--- Tâche brève A ---
Mettez sous forme de tableau Markdown les lignes situées entre celle qui contient « You are a computer-use agent. The width » et celle qui contient « Action: 1069,140 », incluses, parmi les lignes placées après le texte. Omettez les lignes vides et utilisez deux colonnes intitulées « N° » et « Ligne ».

On peut définir l’ingénierie des compétences comme l’ingénierie visant le développement de ces dernières.
Avant d’aller plus loin dans ce sens, tentons de synthétiser les caractéristiques des compétences :
On sait que la compétence n’est pas uniquement liée à la personne qui la mobilise mais elle la singularise:
Différents paramètres interviennent dans la mise en œuvre des compétences tels que la motivation au travail, les relations professionnelles, les moyens donnés, etc.
Un individu ne peut utiliser, mettre en œuvre ou développer ses compétences, que s’il a à sa disposition un certain nombre de ressources dans lesquelles il va puiser au gré de ses besoins et des situations de travail.
Ces ressources sont d’ordre cognitives, contextuelles, matérielles, informationnelles, immatérielles, relationnelles, culturelles, espériencielles ou affectives, etc. 70 :
Deux individus face à une même situation ne mobiliseront pas forcément les mêmes compétences parce qu’ils agissent avec ce qu’ils ont et ce qu’ils sont, et vont donc traiter à leur manière les ressources qui sont à leur disposition. La mobilisation de ces ressources est en grande partie fonction de leur histoire personnelle et professionnelle et de leur capacité à interroger les situations qu’ils ont vécu, vivent, ou à vivre (expérience passée, présente ou à venir)…
On sait que la compétence est structurée et composite.
Ces ressources fonctionnent comme des boîtes à outils dans lesquelles sont stockés un certain nombre de savoirs (au sens large) qui sont mobilisés et complétés au gré des événements. Ils s’organisent, se structurent, se déforment, se transforment et s’enrichissent au contact des réalités du travail et/ou de la distance que l’on peut prendre vis à vis de ces dernières. Les savoirs à l’œuvre sont donc les ingrédients de la compétence, et la compétence, le produit de leur articulation.
Ces ressources se présentent comme des gisements de savoirs : des savoirs que, des savoirs sur, des savoirs pourquoi, des savoirs comment, etc. Et plus l’individu sera capable d’y puiser et de les enrichir, plus il saura agir, plus il sera compétent.
Si l’on peut considérer ces ressources comme des gisements de savoirs au service de l’action, il est à noter que la transformation de ces ressources en savoirs n’est pas automatique mais le résultat de leur appropriation par le sujet agissant. Tout l’apprendre est ici questionné …
le sujet peut savoir que l’entrepôt fonctionne en flux tendu mais ne pas savoir qu’en faire. Cette information serait pourtant utile puisqu’elle suppose de lancer des ordres de production avant de promettre une livraison (O stock)
Ces précisions montrent que la compétence s’exprimeet s’observe dans l’action et qu’elle n’est pas de l’ordre de la simple application mais de celui de la construction. Jérôme Bruner (1983) la conçoit d’ailleurs bien ainsi puisque, selon lui, parler de compétence, c’est parler d’intelligence au sens le plus large, de l’intelligence opérative du « savoir comment » plutôt que du « savoir que ».

--- Tâche brève B ---
Comment le texte sur l'ingénierie des compétences définit-il cette ingénierie ?

--- Lignes extraites ---
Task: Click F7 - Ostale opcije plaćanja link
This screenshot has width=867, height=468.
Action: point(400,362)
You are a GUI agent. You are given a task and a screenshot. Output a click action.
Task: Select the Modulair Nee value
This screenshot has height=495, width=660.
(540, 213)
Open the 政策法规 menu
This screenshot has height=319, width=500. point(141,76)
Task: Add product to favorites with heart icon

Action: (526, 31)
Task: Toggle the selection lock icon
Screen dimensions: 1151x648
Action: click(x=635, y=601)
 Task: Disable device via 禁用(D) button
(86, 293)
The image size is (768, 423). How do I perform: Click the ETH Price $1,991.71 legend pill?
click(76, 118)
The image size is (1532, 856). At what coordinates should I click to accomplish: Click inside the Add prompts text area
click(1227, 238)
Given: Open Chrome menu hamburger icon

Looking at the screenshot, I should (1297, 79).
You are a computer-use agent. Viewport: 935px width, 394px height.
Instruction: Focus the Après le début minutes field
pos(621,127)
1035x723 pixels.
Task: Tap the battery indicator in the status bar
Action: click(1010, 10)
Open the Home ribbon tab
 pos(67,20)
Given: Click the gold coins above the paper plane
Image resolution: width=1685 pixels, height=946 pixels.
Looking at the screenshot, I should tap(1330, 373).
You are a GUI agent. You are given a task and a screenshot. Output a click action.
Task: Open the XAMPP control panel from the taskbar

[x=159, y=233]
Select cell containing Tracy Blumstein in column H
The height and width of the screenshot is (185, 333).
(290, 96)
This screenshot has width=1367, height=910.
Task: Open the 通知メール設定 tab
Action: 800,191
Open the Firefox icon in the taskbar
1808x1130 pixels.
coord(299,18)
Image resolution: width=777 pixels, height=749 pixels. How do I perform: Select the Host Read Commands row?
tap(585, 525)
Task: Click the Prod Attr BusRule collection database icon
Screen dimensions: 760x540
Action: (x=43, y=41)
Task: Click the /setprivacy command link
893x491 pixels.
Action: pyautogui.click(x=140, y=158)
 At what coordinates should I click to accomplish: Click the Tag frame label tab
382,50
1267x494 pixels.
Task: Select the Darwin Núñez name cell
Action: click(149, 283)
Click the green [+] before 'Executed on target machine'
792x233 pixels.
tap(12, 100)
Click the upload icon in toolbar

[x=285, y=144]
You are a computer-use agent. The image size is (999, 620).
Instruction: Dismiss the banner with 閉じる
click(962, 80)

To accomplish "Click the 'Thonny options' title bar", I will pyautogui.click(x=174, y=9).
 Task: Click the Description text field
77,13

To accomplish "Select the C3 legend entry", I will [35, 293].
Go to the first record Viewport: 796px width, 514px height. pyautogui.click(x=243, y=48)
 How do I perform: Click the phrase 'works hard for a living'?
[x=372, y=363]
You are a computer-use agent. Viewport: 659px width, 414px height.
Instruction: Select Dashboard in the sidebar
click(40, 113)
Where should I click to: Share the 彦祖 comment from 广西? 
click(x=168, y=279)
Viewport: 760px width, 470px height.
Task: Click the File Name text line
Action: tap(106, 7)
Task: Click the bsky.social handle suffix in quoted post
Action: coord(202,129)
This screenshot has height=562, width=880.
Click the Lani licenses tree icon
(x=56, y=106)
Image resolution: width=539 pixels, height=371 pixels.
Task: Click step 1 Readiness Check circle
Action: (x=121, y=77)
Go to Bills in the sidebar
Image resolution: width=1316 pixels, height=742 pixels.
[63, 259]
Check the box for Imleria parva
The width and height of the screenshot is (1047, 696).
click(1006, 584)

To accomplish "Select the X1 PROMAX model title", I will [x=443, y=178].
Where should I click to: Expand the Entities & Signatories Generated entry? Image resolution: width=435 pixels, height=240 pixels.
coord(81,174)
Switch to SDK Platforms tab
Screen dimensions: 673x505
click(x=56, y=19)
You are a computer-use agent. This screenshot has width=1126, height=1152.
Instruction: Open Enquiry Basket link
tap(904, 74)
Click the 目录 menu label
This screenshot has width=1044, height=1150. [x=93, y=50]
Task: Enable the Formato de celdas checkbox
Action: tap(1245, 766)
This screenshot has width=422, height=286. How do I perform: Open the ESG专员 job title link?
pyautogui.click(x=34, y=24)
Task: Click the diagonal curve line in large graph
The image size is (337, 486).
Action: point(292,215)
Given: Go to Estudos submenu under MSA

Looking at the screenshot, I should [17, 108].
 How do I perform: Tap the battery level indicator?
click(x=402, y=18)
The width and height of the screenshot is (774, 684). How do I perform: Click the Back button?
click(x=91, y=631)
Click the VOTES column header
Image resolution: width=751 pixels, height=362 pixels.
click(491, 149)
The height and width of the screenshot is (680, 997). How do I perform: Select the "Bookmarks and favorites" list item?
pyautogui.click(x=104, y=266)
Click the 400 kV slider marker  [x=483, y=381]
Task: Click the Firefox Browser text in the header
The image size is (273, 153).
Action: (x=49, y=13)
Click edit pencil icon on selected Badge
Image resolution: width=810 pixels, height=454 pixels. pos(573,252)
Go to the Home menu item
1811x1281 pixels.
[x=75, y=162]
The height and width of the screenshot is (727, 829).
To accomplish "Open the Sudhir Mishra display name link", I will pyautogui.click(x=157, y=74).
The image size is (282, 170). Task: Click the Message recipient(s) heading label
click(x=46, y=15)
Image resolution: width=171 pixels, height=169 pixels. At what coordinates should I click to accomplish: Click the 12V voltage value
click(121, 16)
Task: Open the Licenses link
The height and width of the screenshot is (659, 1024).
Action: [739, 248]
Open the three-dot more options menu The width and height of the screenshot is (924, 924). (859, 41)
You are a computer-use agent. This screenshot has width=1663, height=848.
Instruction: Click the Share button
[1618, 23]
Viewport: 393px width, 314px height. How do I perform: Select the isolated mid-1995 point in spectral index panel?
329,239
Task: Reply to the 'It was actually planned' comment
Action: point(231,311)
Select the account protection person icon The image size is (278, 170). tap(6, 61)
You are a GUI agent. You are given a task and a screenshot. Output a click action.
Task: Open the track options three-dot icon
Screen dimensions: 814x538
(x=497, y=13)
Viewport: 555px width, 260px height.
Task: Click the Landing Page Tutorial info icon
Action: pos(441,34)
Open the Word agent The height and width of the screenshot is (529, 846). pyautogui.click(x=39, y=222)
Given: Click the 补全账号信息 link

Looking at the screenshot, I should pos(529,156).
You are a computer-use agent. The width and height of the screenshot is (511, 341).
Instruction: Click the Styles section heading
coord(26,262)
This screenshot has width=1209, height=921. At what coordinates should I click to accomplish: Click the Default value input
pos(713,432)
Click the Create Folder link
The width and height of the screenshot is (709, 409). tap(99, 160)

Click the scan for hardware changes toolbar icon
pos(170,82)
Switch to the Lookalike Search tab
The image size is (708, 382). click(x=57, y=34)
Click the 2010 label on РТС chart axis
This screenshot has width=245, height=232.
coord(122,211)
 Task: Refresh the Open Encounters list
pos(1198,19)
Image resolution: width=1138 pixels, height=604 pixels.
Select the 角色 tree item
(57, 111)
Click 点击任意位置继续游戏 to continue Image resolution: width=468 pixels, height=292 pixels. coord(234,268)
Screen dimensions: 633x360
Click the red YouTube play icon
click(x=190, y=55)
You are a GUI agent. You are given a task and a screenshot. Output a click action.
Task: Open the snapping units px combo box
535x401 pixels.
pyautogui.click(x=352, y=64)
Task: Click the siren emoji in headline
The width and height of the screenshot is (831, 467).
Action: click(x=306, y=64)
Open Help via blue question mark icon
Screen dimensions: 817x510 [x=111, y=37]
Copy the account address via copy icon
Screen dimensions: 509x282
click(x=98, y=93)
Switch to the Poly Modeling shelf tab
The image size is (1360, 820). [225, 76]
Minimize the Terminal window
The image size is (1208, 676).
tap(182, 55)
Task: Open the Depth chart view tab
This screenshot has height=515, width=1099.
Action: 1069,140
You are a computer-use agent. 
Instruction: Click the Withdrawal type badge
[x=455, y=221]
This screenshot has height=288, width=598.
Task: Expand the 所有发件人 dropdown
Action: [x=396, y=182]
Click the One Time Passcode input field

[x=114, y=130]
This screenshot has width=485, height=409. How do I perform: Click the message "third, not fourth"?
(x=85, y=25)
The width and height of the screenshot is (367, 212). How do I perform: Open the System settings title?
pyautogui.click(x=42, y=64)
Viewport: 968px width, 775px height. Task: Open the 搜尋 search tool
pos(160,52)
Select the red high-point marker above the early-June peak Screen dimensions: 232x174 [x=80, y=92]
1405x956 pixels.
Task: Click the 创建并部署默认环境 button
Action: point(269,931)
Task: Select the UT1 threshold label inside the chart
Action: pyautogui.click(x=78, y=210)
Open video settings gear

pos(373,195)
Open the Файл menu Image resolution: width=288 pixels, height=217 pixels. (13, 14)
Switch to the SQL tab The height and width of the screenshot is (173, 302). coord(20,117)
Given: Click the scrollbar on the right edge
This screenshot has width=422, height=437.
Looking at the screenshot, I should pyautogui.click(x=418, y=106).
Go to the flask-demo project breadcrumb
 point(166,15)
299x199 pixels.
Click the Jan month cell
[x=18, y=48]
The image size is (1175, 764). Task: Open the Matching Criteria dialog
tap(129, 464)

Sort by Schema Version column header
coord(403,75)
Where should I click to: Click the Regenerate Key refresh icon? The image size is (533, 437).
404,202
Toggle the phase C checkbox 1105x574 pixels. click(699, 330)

--- Résultat obtenu A ---
| N° | Ligne |
|---|---|
| 1 | You are a computer-use agent. The width and height of the screenshot is (511, 341). |
| 2 | Instruction: Click the Styles section heading |
| 3 | coord(26,262) |
| 4 | This screenshot has width=1209, height=921. At what coordinates should I click to accomplish: Click the Default value input |
| 5 | pos(713,432) |
| 6 | Click the Create Folder link |
| 7 | The width and height of the screenshot is (709, 409). tap(99, 160) |
| 8 | Click the scan for hardware changes toolbar icon |
| 9 | pos(170,82) |
| 10 | Switch to the Lookalike Search tab |
| 11 | The image size is (708, 382). click(x=57, y=34) |
| 12 | Click the 2010 label on РТС chart axis |
| 13 | This screenshot has width=245, height=232. |
| 14 | coord(122,211) |
| 15 |  Task: Refresh the Open Encounters list |
| 16 | pos(1198,19) |
| 17 | Image resolution: width=1138 pixels, height=604 pixels. |
| 18 | Select the 角色 tree item |
| 19 | (57, 111) |
| 20 | Click 点击任意位置继续游戏 to continue Image resolution: width=468 pixels, height=292 pixels. coord(234,268) |
| 21 | Screen dimensions: 633x360 |
| 22 | Click the red YouTube play icon |
| 23 | click(x=190, y=55) |
| 24 | You are a GUI agent. You are given a task and a screenshot. Output a click action. |
| 25 | Task: Open the snapping units px combo box |
| 26 | 535x401 pixels. |
| 27 | pyautogui.click(x=352, y=64) |
| 28 | Task: Click the siren emoji in headline |
| 29 | The width and height of the screenshot is (831, 467). |
| 30 | Action: click(x=306, y=64) |
| 31 | Open Help via blue question mark icon |
| 32 | Screen dimensions: 817x510 [x=111, y=37] |
| 33 | Copy the account address via copy icon |
| 34 | Screen dimensions: 509x282 |
| 35 | click(x=98, y=93) |
| 36 | Switch to the Poly Modeling shelf tab |
| 37 | The image size is (1360, 820). [225, 76] |
| 38 | Minimize the Terminal window |
| 39 | The image size is (1208, 676). |
| 40 | tap(182, 55) |
| 41 | Task: Open the Depth chart view tab |
| 42 | This screenshot has height=515, width=1099. |
| 43 | Action: 1069,140 |

--- Résultat obtenu B ---
Il la définit comme l'ingénierie visant le développement des compétences.